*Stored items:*
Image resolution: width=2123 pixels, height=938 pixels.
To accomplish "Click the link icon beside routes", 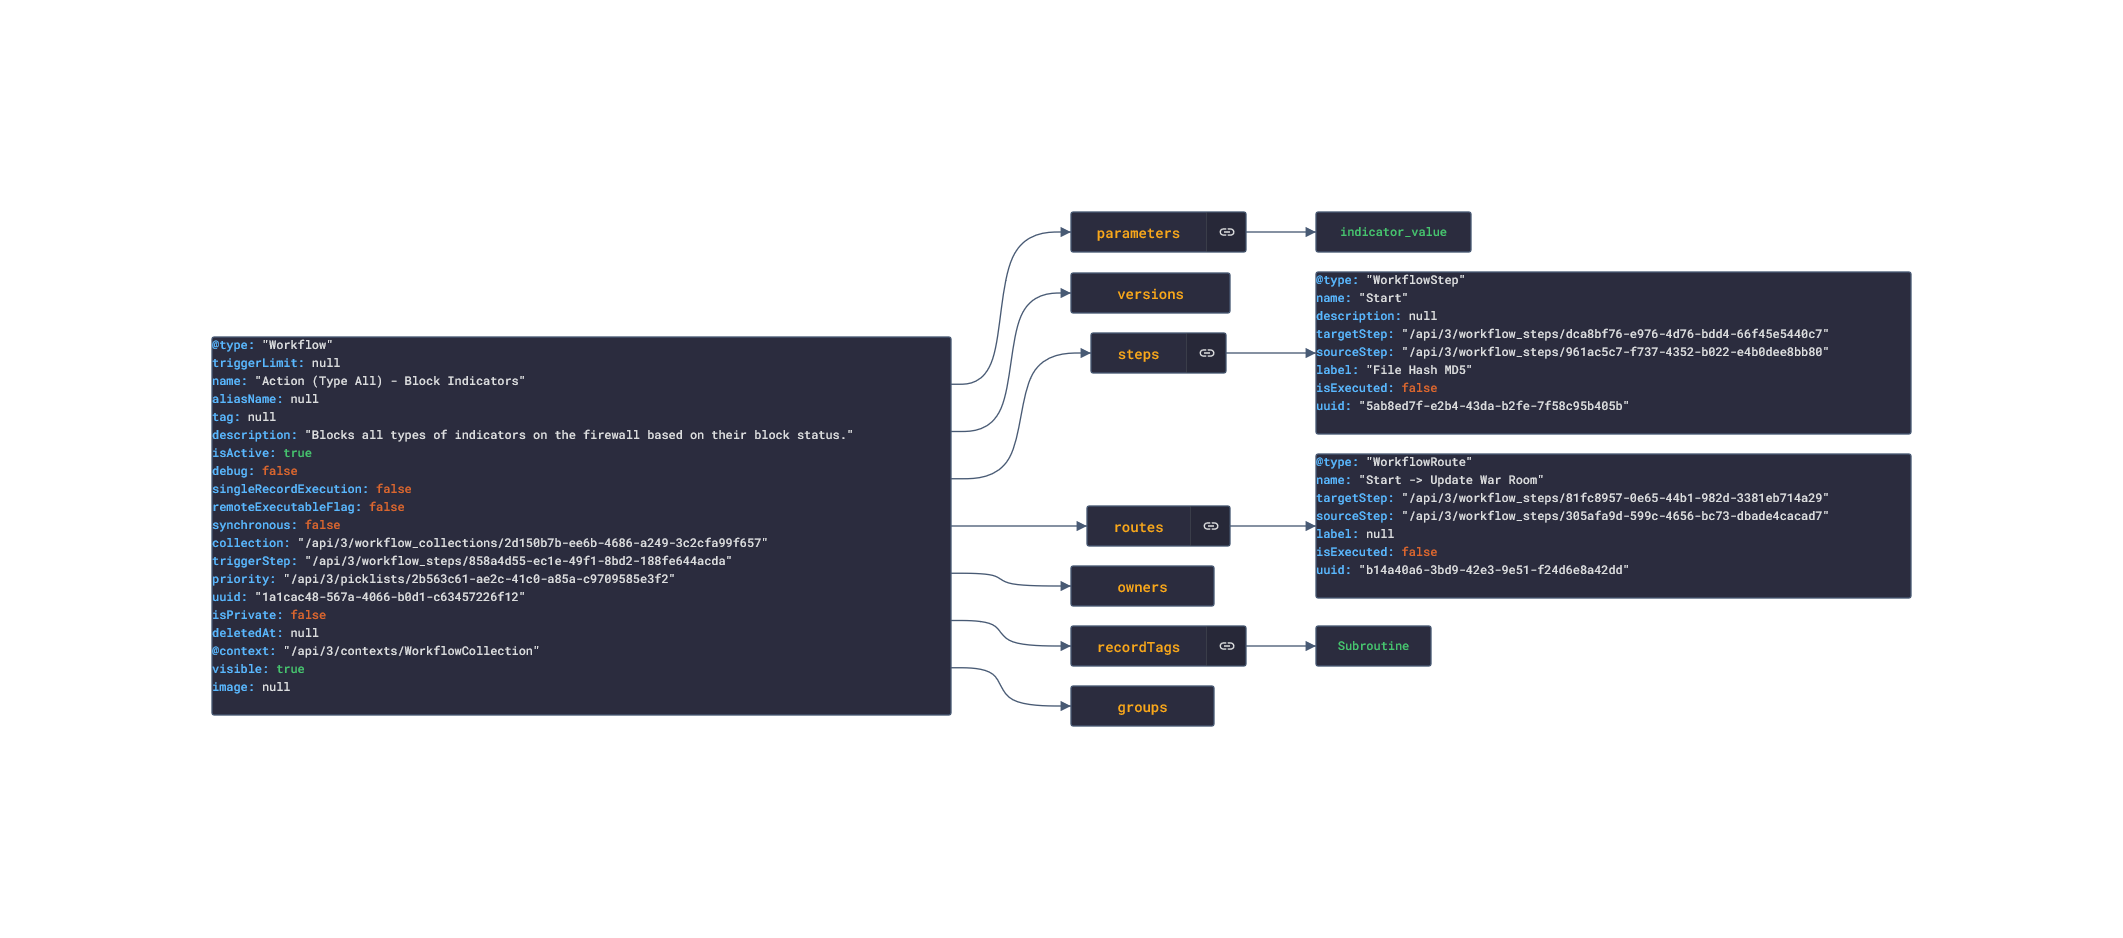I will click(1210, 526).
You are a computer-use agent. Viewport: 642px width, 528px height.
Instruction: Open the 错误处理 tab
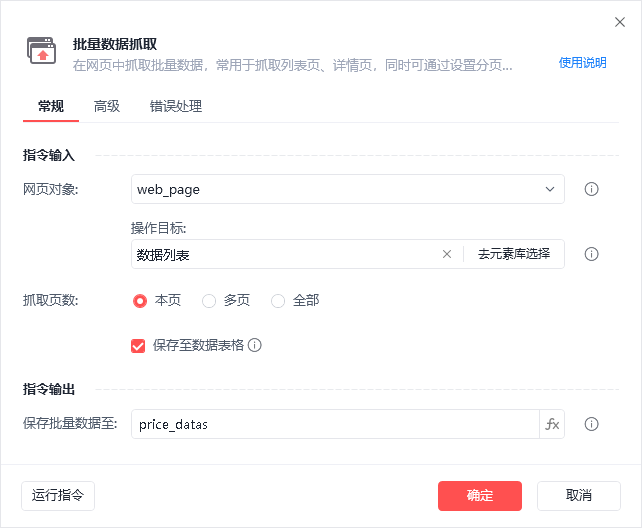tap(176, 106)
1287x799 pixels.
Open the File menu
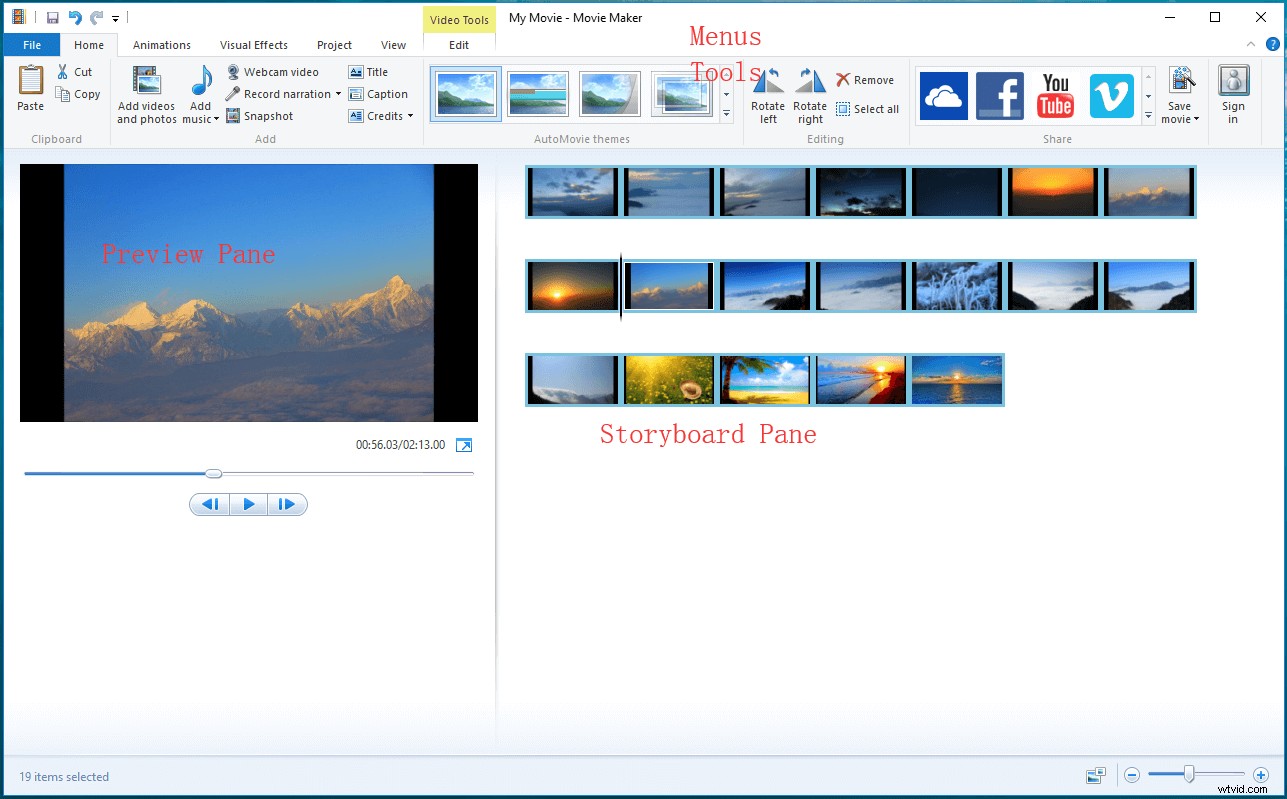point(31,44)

*Brief:*
In which lines of the records does the word "width" appear? Copy each of them.

*Reply:*
Image resolution: width=2123 pixels, height=938 pixels.
You are a computer-use agent. Viewport: 642px width, 528px height.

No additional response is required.